J’ai donc stabilisé la coquille protectrice qui jouait par rapport au reste de l’arme, et rénové la poignée fort altérée par le temps : n’ayant point de soie ni de chanvre, j’ai entouré la poignée avec une surliure ce deux fibres de sisal de couleur différentes, et obtenu ainsi un effet sobre mais agréable par leur alternance contrastée.

Au second plan vous voyez une rapière moderne dont j’ai fait la coquille : je vais fabriquer pour elle une poignée plus belle en bois de hêtre, et une virole de bronze plus élégante.

Passionné depuis ma plus tendre enfance par les romans de cape et d’épée, comme par les films qui en furent tirés, je n’aime pas pour autant voir une lame occire un quidam, l’eût-il mérité : ce que j’aime dans l’escrime, c’est la noblesse d’âme au service de la juste cause, et rien ne m’est plus agréable que de voir le héros faire grâce à celui qu’il a vaincu.

Malheureusement nos combats sociaux en France, ne nous donnent que peu d’occasion de prouver notre clémence : nous avons fait preuve de noblesse d’âme en renonçant à accabler les personnes aux mœurs déviantes, tant qu’elles ne nous faisaient de mal à personne, mais en revanche nous voulons que les corrupteurs de l’enfance soient punis comme ils le méritent.

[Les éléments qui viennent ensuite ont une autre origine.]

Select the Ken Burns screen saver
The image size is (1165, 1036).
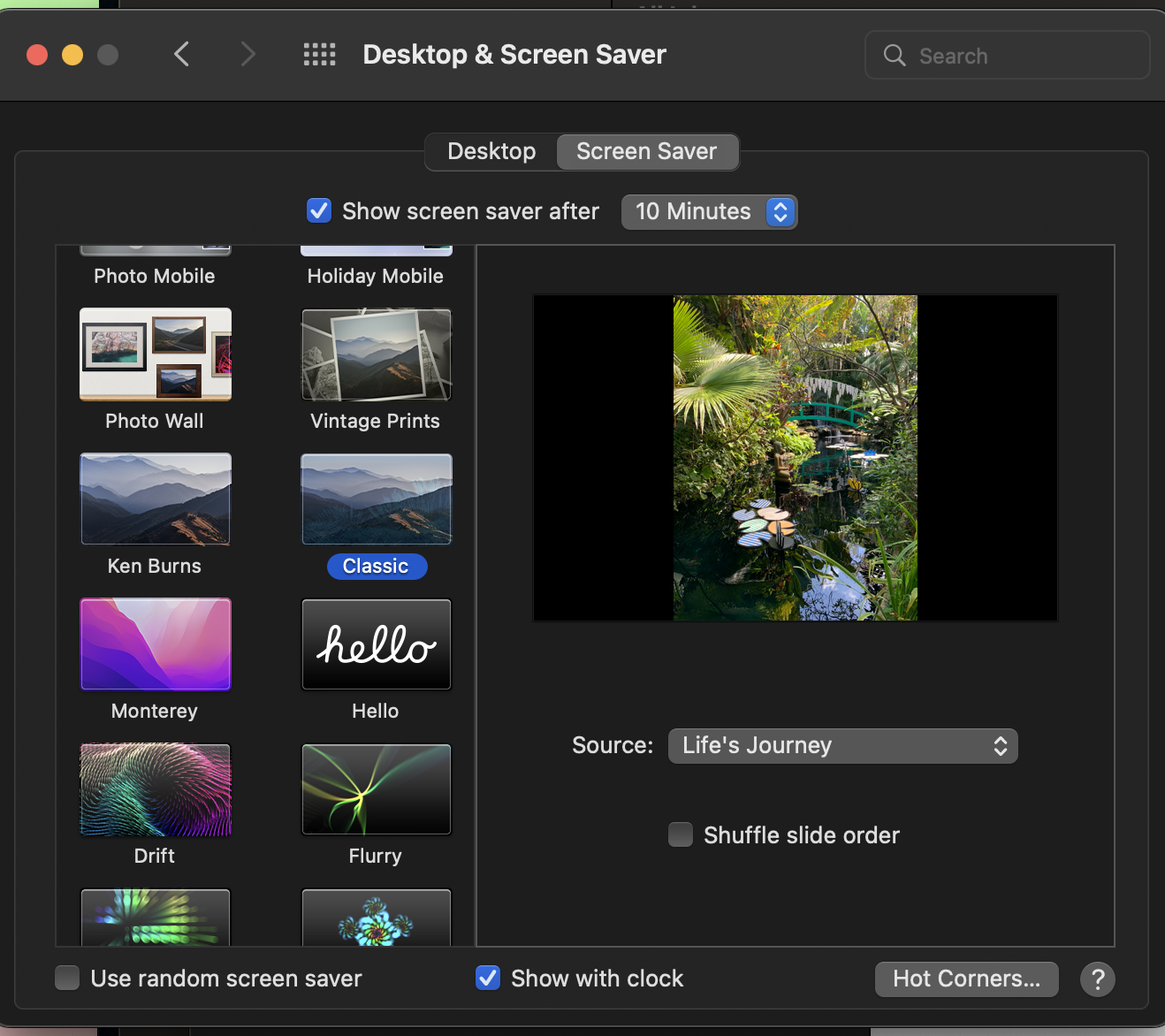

L’Amour que nous avons pour Dieu, l’amour que nous accordons à une France dont la mission historique est de donner au monde l’exemple du Respect Humain qui est une certaine manière d’honorer Dieu, l’amour que nous éprouvons pour la Famille et pour l’Enfance innocente, a un revers : notre cœur est d’or, et le sang qui le traverse est une pure Lumière, aussi ce revers n’est-il pas un revers de haine, et ne le sera jamais.
Il n’en est pas moins redoutable, car le revers de l’Amour n’est autre que la Justice.